= Selected text =
-=-=-=-=-
NWCA collects data on plant species composition and abundance, on vegetation structural attributes, and on ground surface attributes within vegetation plots at each sample site. These vegetation data collected by field crews are later used during analysis to calculate numerous metrics in a variety of categories that inform the development of Vegetation Multimetric Indices that serve as indicators of wetland vegetation condition. Data are collected in five 100-m2 Vegetation Plots placed systematically in the Assessment Area (AA). Plot layouts are designed to provide and unbiased characterization of the vegetation of the AA in a manner that can consistently be applied accross the country.

Question

Our purpose for this study was to see whether the data collected during NWCA can be used to accurately estimate aboveground biomass of the trees present on plots, and if so, whether factors such as wetland type and region, and cover estimates of tree species can be used to predict biomass.

Aboveground Biomass of Tree Species

Calculating

The NWCA does not collect height data of individual trees, and dbh measurements of individual trees are recorded as estimated size classes. There are 7 possible size classes, which increase with tree size: 5-10cm, 11-25cm, 26-50cm, 51-75cm, 76-100cm, 101-200cm and 200+. With these restraints in mind, estimates of the aboveground biomass of trees on NWCA plots were calculated by using regression equations developed by Chojnacky et al. (2014), which use only DBH and the woods’ specific gravity (as opposed to other equations which require tree height). Regression equations were assigned to the species level where possible, and to higher taxonomic levels when a regression equation did not exist for a species. Some groups, such as mangroves, had no regression equations at all and had to be removed from analysis. To deal with the estimated size classes we assigned individual trees the median DBH for the size class they were assigned (a tree with a size class of 26-50cm would be assigned a DBH of 38cm).
-=-=-=-=-
= Data extracts =
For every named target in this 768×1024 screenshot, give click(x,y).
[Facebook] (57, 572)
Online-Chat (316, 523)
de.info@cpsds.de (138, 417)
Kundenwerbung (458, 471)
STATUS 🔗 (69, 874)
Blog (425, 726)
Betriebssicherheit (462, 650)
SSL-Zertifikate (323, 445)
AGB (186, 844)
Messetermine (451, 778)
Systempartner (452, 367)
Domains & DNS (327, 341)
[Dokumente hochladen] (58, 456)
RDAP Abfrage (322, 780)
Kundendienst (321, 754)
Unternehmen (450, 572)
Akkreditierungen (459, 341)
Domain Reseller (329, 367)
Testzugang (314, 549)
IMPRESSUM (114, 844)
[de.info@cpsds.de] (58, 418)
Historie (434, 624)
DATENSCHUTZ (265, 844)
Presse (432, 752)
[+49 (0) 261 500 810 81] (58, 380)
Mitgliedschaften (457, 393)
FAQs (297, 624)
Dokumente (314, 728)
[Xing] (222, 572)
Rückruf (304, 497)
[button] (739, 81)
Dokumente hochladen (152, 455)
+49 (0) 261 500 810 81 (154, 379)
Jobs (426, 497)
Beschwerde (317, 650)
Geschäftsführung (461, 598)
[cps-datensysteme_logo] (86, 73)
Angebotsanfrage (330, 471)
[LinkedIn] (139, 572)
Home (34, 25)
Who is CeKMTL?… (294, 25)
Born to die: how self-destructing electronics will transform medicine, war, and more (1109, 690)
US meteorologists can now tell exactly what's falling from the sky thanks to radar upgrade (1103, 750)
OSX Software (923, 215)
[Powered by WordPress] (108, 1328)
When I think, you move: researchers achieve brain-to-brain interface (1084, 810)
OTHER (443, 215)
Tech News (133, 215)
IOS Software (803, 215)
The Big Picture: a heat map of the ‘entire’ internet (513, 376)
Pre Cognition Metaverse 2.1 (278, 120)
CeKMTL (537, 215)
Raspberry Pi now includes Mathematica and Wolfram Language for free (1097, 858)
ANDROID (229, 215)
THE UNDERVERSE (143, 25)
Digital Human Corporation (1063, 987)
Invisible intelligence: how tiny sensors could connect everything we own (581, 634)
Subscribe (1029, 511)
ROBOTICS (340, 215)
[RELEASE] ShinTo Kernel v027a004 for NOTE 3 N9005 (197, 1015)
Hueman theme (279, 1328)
-=-=-=-=-
Extract from the text on tree biomass, word for word, the passage from "NWCA collects data" to "accross the country.". The lines are separate material and are not related to the text on tree biomass.

= Task response =
NWCA collects data on plant species composition and abundance, on vegetation structural attributes, and on ground surface attributes within vegetation plots at each sample site. These vegetation data collected by field crews are later used during analysis to calculate numerous metrics in a variety of categories that inform the development of Vegetation Multimetric Indices that serve as indicators of wetland vegetation condition. Data are collected in five 100-m2 Vegetation Plots placed systematically in the Assessment Area (AA). Plot layouts are designed to provide and unbiased characterization of the vegetation of the AA in a manner that can consistently be applied accross the country.